¿Por Qué Tu Adolescente Se Siente Avergonzado de Ti?
La adolescencia es una etapa de transformación y búsqueda de identidad. Muchos padres han experimentado en algún momento la sensación de que su hijo adolescente parece avergonzado de ellos. Esto puede manifestarse a través de gestos como evitar demostraciones de afecto en público, rechazar llevar ropa similar a la de los padres o incluso criticar sus gustos musicales. Aunque puede resultar doloroso, es fundamental entender que esta reacción es normal y parte del proceso de crecimiento emocional.
La Construcción de la Identidad
De acuerdo con varios expertos en desarrollo adolescente, la vergüenza que siente un adolescente hacia sus padres es un signo de que está en medio de la construcción de su identidad. Este proceso comienza generalmente alrededor de los 12-13 años, cuando sienten la necesidad de diferenciarse de sus padres para poder afirmar su lugar dentro de su grupo de amigos. La psicopractica Frédérique Pouzol explica que los adolescentes desean mostrar a sus pares: “Mira, no soy como mis padres. No quiero ser asociado con lo que ellos representan”. Esto es un elemento esencial en su formación social y emocional.
El Impacto del Grupo de Amigos
El grupo de amigos juega un papel crucial en cómo un adolescente percibe su entorno, incluyendo la relación con sus padres. La vergüenza, como señala Pouzol, “se construye en el reflejo de la mirada del otro”. Esto significa que si el adolescente percibe que sus compañeros sienten incomodidad o molestia con ciertos comportamientos de sus padres, es probable que intente distanciarse de ellos. “La forma en que actúan o se comportan sus padres puede representar una amenaza a la imagen social que están tratando de construir”, añade.
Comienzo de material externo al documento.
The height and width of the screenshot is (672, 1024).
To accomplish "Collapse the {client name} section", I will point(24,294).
Manejar la Vergüenza con Sensatez
Para los padres, esta etapa puede ser confusa y dolorosa. Desde ser el referente absoluto en la vida de un hijo, de repente pueden sentirse como figuras “persona non grata”. No obstante, es fundamental no reaccionar con ira o tristeza. En rigurosos términos, es crucial entender que la vergüenza que siente su hijo no está dirigida contra ellos, sino que es una parte de su proceso de individuación.
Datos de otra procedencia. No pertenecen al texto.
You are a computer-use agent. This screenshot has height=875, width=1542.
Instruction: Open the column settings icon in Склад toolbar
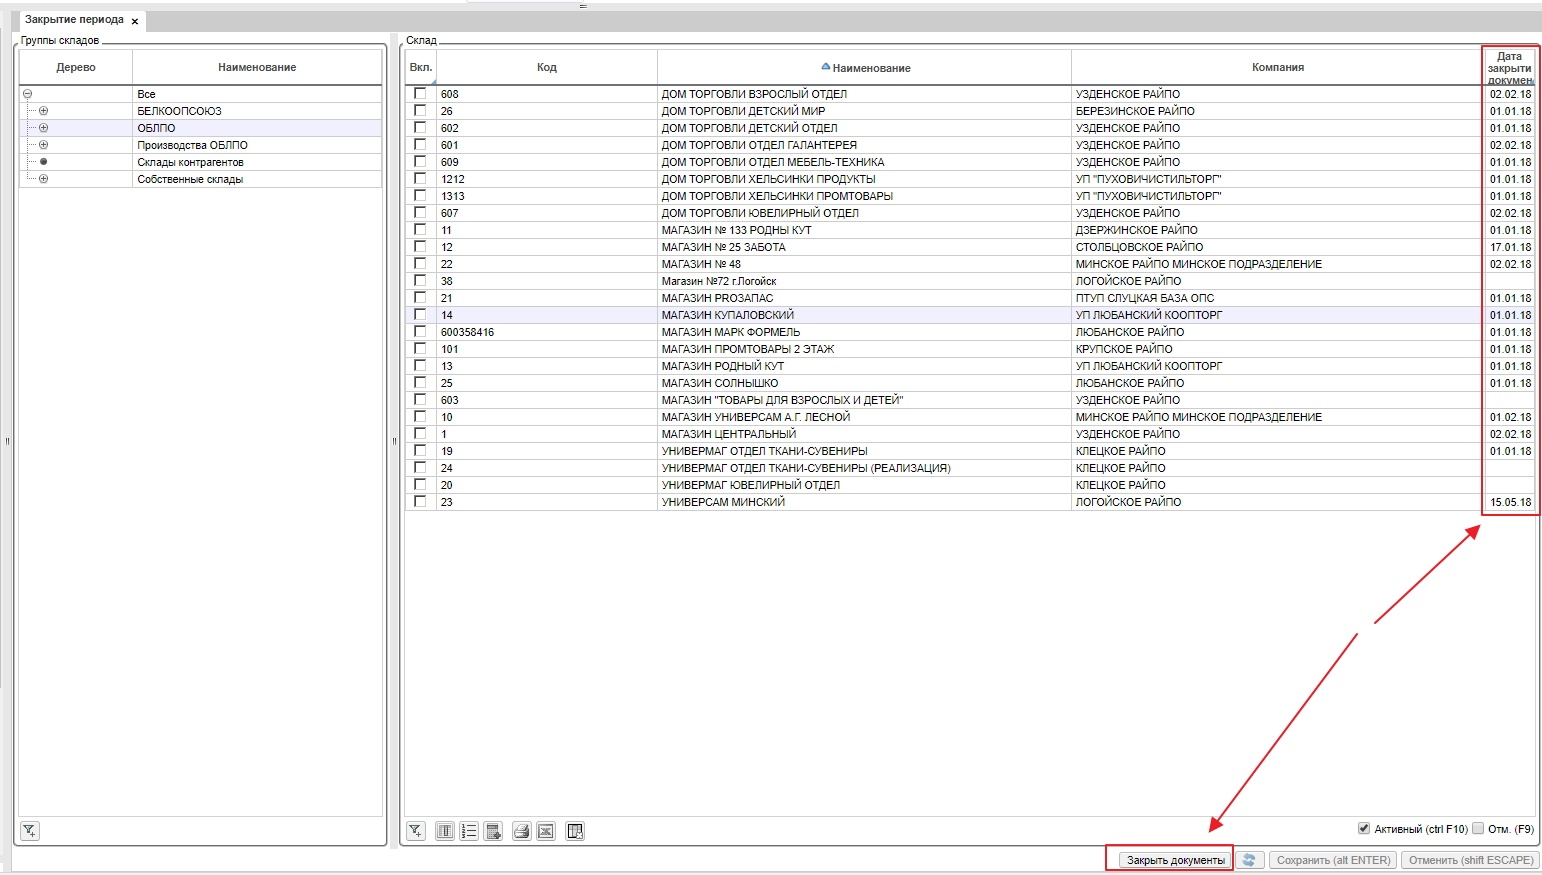click(445, 831)
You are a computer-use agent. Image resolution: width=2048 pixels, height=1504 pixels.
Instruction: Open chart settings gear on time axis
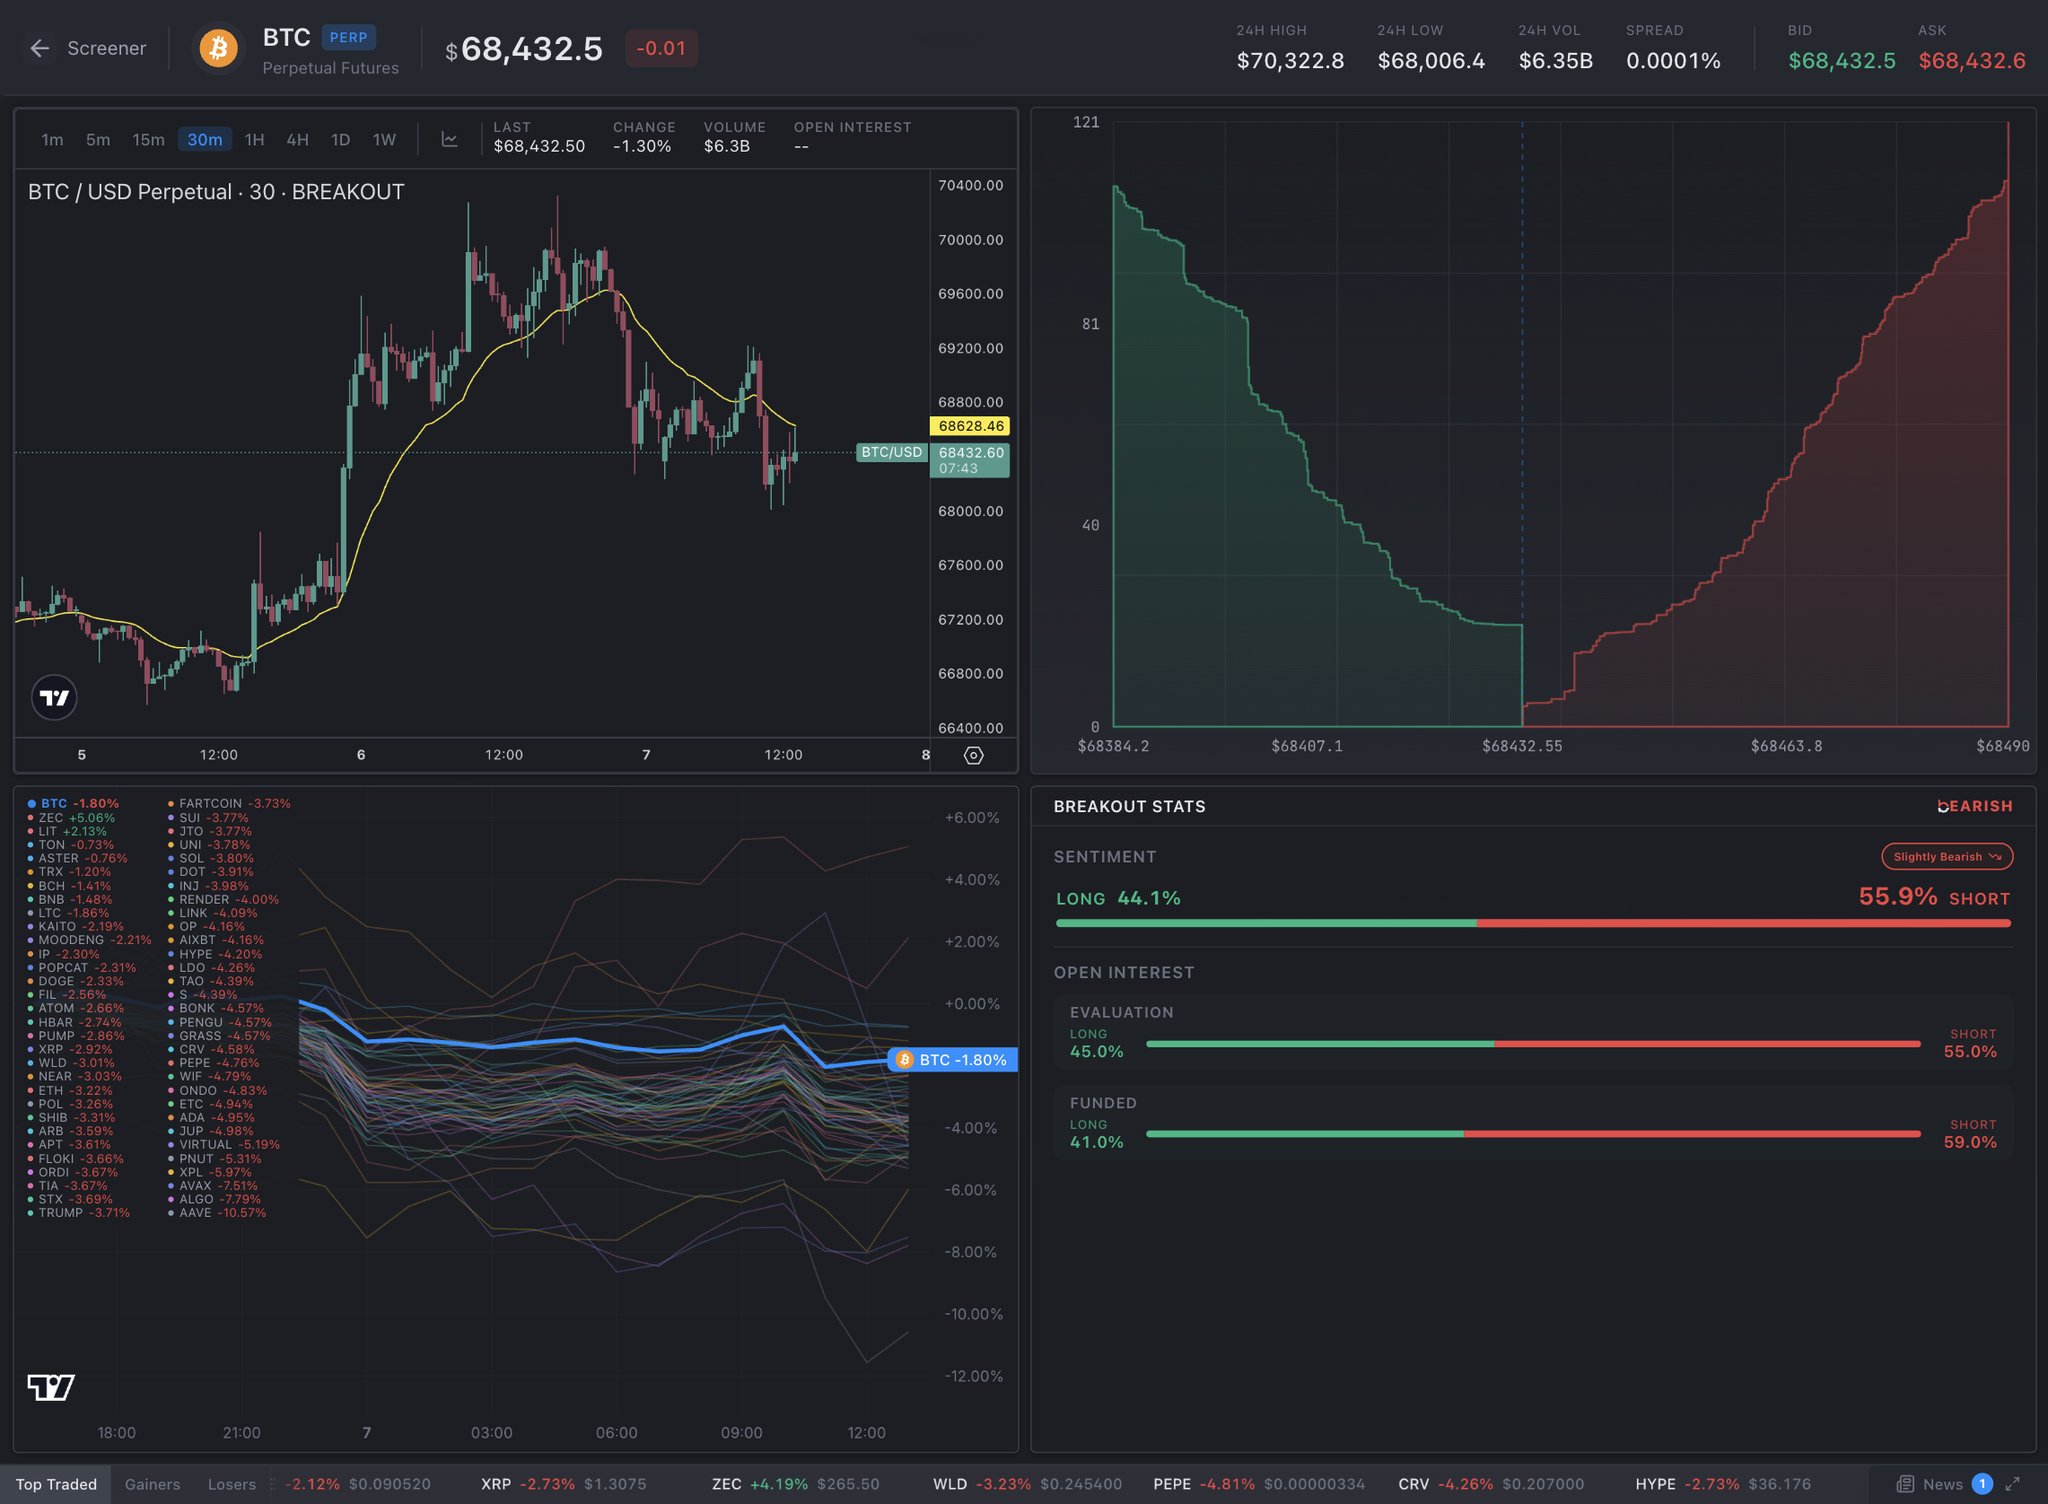pyautogui.click(x=973, y=755)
Aquí hay algunas estrategias para manejar estas situaciones de manera más efectiva:
Dejarlo Fluir: Es importante que los padres acepten estos sentimientos de vergüenza. “Desdramatiza y dile que entiendes lo que siente: ‘Entiendo que la música que escucho te parece anticuada, pero es parte de mi época y me gusta’”, recomienda Pouzol.
Evitar la Humillación: Ante una crítica o un momento incómodo, evita hacer comentarios que puedan hacer que tu hijo se sienta aún más avergonzado frente a sus amigos. “La etapa del proceso de separación —la vergüenza— es también una señal de que los padres han realizado su trabajo”, concluye Pouzol.
Escuchar y Comprender: Mantener una comunicación abierta es esencial. Pregunta a tu hijo sobre sus gustos, sus inquietudes y sus opiniones. Mostrar interés real puede minimizar la sensación de vergüenza.
Fortalecer la Relación: Aprovecha este tiempo para fortalecer el vínculo emocional. Aunque parezca que se distancia, los adolescentes también necesitan apoyo y comprensión de sus padres, aunque de una forma más sutil.
La Fundamentación de la Confianza
La confianza es uno de los aspectos más importantes en la relación entre padres e hijos. Cuando los adolescentes sienten que pueden hablar con sus padres sin el miedo a ser juzgados o ridiculizados, es más probable que mantengan una relación abierta y honesta. Fomentar esta confianza puede ayudar a los padres a navegar por esta etapa difícil, haciendo que el proceso de crecer no sea solo un obstáculo, sino una oportunidad para el acercamiento.
En conclusión, la vergüenza que experimenta un adolescente hacia sus padres es un fenómeno normal y transitorio en el camino hacia la construcción de su identidad. A través de la comprensión, la comunicación y el respeto mutuo, ambos pueden atravesar esta fase con éxito, fortaleciendo su relación a largo plazo. Aunque los momentos de desasosiego son inevitables, recordar que es una parte del proceso de crecer ayudará a los padres a manejar la situación de manera efectiva y consciente.